### [Problem details]
Convert every line of the entries below into a JSON list of strings, one string per line, and leave out any blank lines.

Begin Exercise input

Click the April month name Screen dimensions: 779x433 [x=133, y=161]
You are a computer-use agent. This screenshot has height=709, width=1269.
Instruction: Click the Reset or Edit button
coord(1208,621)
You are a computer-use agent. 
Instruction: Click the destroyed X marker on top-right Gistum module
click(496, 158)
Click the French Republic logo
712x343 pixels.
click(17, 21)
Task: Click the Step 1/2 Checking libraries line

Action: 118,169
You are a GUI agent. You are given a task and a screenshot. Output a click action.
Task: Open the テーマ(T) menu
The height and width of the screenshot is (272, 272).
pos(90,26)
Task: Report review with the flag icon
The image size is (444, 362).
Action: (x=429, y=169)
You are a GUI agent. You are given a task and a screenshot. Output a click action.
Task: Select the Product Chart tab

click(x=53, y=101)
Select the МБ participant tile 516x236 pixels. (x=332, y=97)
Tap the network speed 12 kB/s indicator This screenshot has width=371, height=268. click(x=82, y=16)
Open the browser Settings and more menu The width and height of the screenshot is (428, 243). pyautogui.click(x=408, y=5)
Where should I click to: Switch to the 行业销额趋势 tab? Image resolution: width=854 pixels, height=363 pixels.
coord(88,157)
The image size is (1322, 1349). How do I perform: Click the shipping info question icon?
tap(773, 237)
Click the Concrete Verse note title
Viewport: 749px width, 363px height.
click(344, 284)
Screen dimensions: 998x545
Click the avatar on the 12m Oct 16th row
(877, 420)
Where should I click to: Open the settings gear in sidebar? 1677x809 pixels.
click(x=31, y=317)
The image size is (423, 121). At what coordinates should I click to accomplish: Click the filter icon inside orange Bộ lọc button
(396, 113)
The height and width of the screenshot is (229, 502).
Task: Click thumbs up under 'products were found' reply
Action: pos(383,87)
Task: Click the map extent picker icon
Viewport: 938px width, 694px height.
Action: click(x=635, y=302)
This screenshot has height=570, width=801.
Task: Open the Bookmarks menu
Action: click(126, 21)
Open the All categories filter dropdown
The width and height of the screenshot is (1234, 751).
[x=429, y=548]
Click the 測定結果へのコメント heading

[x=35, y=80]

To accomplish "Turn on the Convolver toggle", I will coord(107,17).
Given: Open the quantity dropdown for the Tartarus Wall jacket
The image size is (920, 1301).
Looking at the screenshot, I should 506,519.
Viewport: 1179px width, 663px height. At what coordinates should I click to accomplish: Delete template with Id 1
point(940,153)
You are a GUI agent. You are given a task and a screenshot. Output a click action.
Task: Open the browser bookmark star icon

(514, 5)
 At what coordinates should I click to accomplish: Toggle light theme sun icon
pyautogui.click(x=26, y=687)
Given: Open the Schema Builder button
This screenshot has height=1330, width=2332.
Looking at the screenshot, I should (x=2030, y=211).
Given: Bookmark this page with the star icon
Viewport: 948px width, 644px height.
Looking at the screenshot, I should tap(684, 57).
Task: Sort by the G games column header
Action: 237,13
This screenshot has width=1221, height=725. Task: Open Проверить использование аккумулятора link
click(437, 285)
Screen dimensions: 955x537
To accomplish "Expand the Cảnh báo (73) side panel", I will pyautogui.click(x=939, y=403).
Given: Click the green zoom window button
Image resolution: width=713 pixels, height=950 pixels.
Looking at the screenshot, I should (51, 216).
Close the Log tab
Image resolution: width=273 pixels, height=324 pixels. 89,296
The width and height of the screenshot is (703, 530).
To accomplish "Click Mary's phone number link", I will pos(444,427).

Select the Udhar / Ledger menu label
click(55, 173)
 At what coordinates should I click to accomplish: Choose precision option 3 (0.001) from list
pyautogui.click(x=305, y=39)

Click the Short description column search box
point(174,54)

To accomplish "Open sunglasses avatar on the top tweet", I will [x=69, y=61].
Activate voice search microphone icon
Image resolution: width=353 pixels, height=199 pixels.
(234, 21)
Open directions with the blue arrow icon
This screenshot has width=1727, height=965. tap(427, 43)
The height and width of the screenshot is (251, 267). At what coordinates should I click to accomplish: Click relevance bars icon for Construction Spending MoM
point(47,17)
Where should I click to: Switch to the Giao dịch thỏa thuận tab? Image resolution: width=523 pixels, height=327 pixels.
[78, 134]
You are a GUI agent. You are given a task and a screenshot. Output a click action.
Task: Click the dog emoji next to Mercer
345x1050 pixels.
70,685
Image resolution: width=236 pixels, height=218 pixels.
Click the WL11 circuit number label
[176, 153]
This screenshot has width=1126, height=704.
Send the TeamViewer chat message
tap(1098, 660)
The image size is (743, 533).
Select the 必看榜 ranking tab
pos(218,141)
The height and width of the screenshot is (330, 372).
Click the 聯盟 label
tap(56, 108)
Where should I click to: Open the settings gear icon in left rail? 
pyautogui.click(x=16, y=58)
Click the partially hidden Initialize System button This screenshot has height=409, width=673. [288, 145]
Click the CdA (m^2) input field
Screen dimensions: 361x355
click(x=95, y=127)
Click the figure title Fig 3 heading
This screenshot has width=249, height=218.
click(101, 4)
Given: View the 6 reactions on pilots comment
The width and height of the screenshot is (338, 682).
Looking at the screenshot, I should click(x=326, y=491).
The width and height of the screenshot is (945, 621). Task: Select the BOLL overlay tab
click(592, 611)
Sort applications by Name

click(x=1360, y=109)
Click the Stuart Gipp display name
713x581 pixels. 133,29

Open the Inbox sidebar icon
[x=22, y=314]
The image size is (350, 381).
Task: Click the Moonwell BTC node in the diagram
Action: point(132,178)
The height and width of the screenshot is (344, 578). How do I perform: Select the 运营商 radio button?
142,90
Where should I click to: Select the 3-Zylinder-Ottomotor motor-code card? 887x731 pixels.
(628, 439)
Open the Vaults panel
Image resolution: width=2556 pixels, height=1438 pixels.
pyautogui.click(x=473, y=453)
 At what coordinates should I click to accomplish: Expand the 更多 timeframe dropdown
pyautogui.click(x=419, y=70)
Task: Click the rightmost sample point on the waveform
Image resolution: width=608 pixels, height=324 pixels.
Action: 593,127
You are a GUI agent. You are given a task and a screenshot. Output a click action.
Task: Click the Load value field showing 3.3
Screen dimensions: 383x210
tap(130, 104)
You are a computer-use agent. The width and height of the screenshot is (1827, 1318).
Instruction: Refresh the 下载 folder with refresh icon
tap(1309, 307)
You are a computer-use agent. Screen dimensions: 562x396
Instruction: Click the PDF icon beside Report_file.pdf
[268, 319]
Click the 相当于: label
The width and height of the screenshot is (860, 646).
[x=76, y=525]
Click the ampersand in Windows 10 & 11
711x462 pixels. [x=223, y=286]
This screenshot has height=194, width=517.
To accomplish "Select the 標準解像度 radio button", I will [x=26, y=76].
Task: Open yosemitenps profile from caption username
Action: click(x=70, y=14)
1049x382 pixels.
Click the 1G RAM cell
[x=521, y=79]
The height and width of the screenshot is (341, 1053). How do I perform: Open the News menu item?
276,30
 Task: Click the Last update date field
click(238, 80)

End Exercise input

### [Worked solution]
[
  "Click the April month name Screen dimensions: 779x433 [x=133, y=161]",
  "You are a computer-use agent. This screenshot has height=709, width=1269.",
  "Instruction: Click the Reset or Edit button",
  "coord(1208,621)",
  "You are a computer-use agent. ",
  "Instruction: Click the destroyed X marker on top-right Gistum module",
  "click(496, 158)",
  "Click the French Republic logo",
  "712x343 pixels.",
  "click(17, 21)",
  "Task: Click the Step 1/2 Checking libraries line",
  "Action: 118,169",
  "You are a GUI agent. You are given a task and a screenshot. Output a click action.",
  "Task: Open the テーマ(T) menu",
  "The height and width of the screenshot is (272, 272).",
  "pos(90,26)",
  "Task: Report review with the flag icon",
  "The image size is (444, 362).",
  "Action: (x=429, y=169)",
  "You are a GUI agent. You are given a task and a screenshot. Output a click action.",
  "Task: Select the Product Chart tab",
  "click(x=53, y=101)",
  "Select the МБ participant tile 516x236 pixels. (x=332, y=97)",
  "Tap the network speed 12 kB/s indicator This screenshot has width=371, height=268. click(x=82, y=16)",
  "Open the browser Settings and more menu The width and height of the screenshot is (428, 243). pyautogui.click(x=408, y=5)",
  "Where should I click to: Switch to the 行业销额趋势 tab? Image resolution: width=854 pixels, height=363 pixels.",
  "coord(88,157)",
  "The image size is (1322, 1349). How do I perform: Click the shipping info question icon?",
  "tap(773, 237)",
  "Click the Concrete Verse note title",
  "Viewport: 749px width, 363px height.",
  "click(344, 284)",
  "Screen dimensions: 998x545",
  "Click the avatar on the 12m Oct 16th row",
  "(877, 420)",
  "Where should I click to: Open the settings gear in sidebar? 1677x809 pixels.",
  "click(x=31, y=317)",
  "The image size is (423, 121). At what coordinates should I click to accomplish: Click the filter icon inside orange Bộ lọc button",
  "(396, 113)",
  "The height and width of the screenshot is (229, 502).",
  "Task: Click thumbs up under 'products were found' reply",
  "Action: pos(383,87)",
  "Task: Click the map extent picker icon",
  "Viewport: 938px width, 694px height.",
  "Action: click(x=635, y=302)",
  "This screenshot has height=570, width=801.",
  "Task: Open the Bookmarks menu",
  "Action: click(126, 21)",
  "Open the All categories filter dropdown",
  "The width and height of the screenshot is (1234, 751).",
  "[x=429, y=548]",
  "Click the 測定結果へのコメント heading",
  "[x=35, y=80]",
  "To accomplish \"Turn on the Convolver toggle\", I will coord(107,17).",
  "Given: Open the quantity dropdown for the Tartarus Wall jacket",
  "The image size is (920, 1301).",
  "Looking at the screenshot, I should 506,519.",
  "Viewport: 1179px width, 663px height. At what coordinates should I click to accomplish: Delete template with Id 1",
  "point(940,153)",
  "You are a GUI agent. You are given a task and a screenshot. Output a click action.",
  "Task: Open the browser bookmark star icon",
  "(514, 5)",
  " At what coordinates should I click to accomplish: Toggle light theme sun icon",
  "pyautogui.click(x=26, y=687)",
  "Given: Open the Schema Builder button",
  "This screenshot has height=1330, width=2332.",
  "Looking at the screenshot, I should (x=2030, y=211).",
  "Given: Bookmark this page with the star icon",
  "Viewport: 948px width, 644px height.",
  "Looking at the screenshot, I should tap(684, 57).",
  "Task: Sort by the G games column header",
  "Action: 237,13",
  "This screenshot has width=1221, height=725. Task: Open Проверить использование аккумулятора link",
  "click(437, 285)",
  "Screen dimensions: 955x537",
  "To accomplish \"Expand the Cảnh báo (73) side panel\", I will pyautogui.click(x=939, y=403).",
  "Given: Click the green zoom window button",
  "Image resolution: width=713 pixels, height=950 pixels.",
  "Looking at the screenshot, I should (51, 216).",
  "Close the Log tab",
  "Image resolution: width=273 pixels, height=324 pixels. 89,296",
  "The width and height of the screenshot is (703, 530).",
  "To accomplish \"Click Mary's phone number link\", I will pos(444,427).",
  "Select the Udhar / Ledger menu label",
  "click(55, 173)",
  " At what coordinates should I click to accomplish: Choose precision option 3 (0.001) from list",
  "pyautogui.click(x=305, y=39)",
  "Click the Short description column search box",
  "point(174,54)",
  "To accomplish \"Open sunglasses avatar on the top tweet\", I will [x=69, y=61].",
  "Activate voice search microphone icon",
  "Image resolution: width=353 pixels, height=199 pixels.",
  "(234, 21)",
  "Open directions with the blue arrow icon",
  "This screenshot has width=1727, height=965. tap(427, 43)",
  "The height and width of the screenshot is (251, 267). At what coordinates should I click to accomplish: Click relevance bars icon for Construction Spending MoM",
  "point(47,17)",
  "Where should I click to: Switch to the Giao dịch thỏa thuận tab? Image resolution: width=523 pixels, height=327 pixels.",
  "[78, 134]",
  "You are a GUI agent. You are given a task and a screenshot. Output a click action.",
  "Task: Click the dog emoji next to Mercer",
  "345x1050 pixels.",
  "70,685",
  "Image resolution: width=236 pixels, height=218 pixels.",
  "Click the WL11 circuit number label",
  "[176, 153]",
  "This screenshot has width=1126, height=704.",
  "Send the TeamViewer chat message",
  "tap(1098, 660)",
  "The image size is (743, 533).",
  "Select the 必看榜 ranking tab",
  "pos(218,141)",
  "The height and width of the screenshot is (330, 372).",
  "Click the 聯盟 label",
  "tap(56, 108)",
  "Where should I click to: Open the settings gear icon in left rail? ",
  "pyautogui.click(x=16, y=58)",
  "Click the partially hidden Initialize System button This screenshot has height=409, width=673. [288, 145]",
  "Click the CdA (m^2) input field",
  "Screen dimensions: 361x355",
  "click(x=95, y=127)",
  "Click the figure title Fig 3 heading",
  "This screenshot has width=249, height=218.",
  "click(101, 4)",
  "Given: View the 6 reactions on pilots comment",
  "The width and height of the screenshot is (338, 682).",
  "Looking at the screenshot, I should click(x=326, y=491).",
  "The width and height of the screenshot is (945, 621). Task: Select the BOLL overlay tab",
  "click(592, 611)",
  "Sort applications by Name",
  "click(x=1360, y=109)",
  "Click the Stuart Gipp display name",
  "713x581 pixels. 133,29",
  "Open the Inbox sidebar icon",
  "[x=22, y=314]",
  "The image size is (350, 381).",
  "Task: Click the Moonwell BTC node in the diagram",
  "Action: point(132,178)",
  "The height and width of the screenshot is (344, 578). How do I perform: Select the 运营商 radio button?",
  "142,90",
  "Where should I click to: Select the 3-Zylinder-Ottomotor motor-code card? 887x731 pixels.",
  "(628, 439)",
  "Open the Vaults panel",
  "Image resolution: width=2556 pixels, height=1438 pixels.",
  "pyautogui.click(x=473, y=453)",
  " At what coordinates should I click to accomplish: Expand the 更多 timeframe dropdown",
  "pyautogui.click(x=419, y=70)",
  "Task: Click the rightmost sample point on the waveform",
  "Image resolution: width=608 pixels, height=324 pixels.",
  "Action: 593,127",
  "You are a GUI agent. You are given a task and a screenshot. Output a click action.",
  "Task: Click the Load value field showing 3.3",
  "Screen dimensions: 383x210",
  "tap(130, 104)",
  "You are a computer-use agent. The width and height of the screenshot is (1827, 1318).",
  "Instruction: Refresh the 下载 folder with refresh icon",
  "tap(1309, 307)",
  "You are a computer-use agent. Screen dimensions: 562x396",
  "Instruction: Click the PDF icon beside Report_file.pdf",
  "[268, 319]",
  "Click the 相当于: label",
  "The width and height of the screenshot is (860, 646).",
  "[x=76, y=525]",
  "Click the ampersand in Windows 10 & 11",
  "711x462 pixels. [x=223, y=286]",
  "This screenshot has height=194, width=517.",
  "To accomplish \"Select the 標準解像度 radio button\", I will [x=26, y=76].",
  "Task: Open yosemitenps profile from caption username",
  "Action: click(x=70, y=14)",
  "1049x382 pixels.",
  "Click the 1G RAM cell",
  "[x=521, y=79]",
  "The height and width of the screenshot is (341, 1053). How do I perform: Open the News menu item?",
  "276,30",
  " Task: Click the Last update date field",
  "click(238, 80)"
]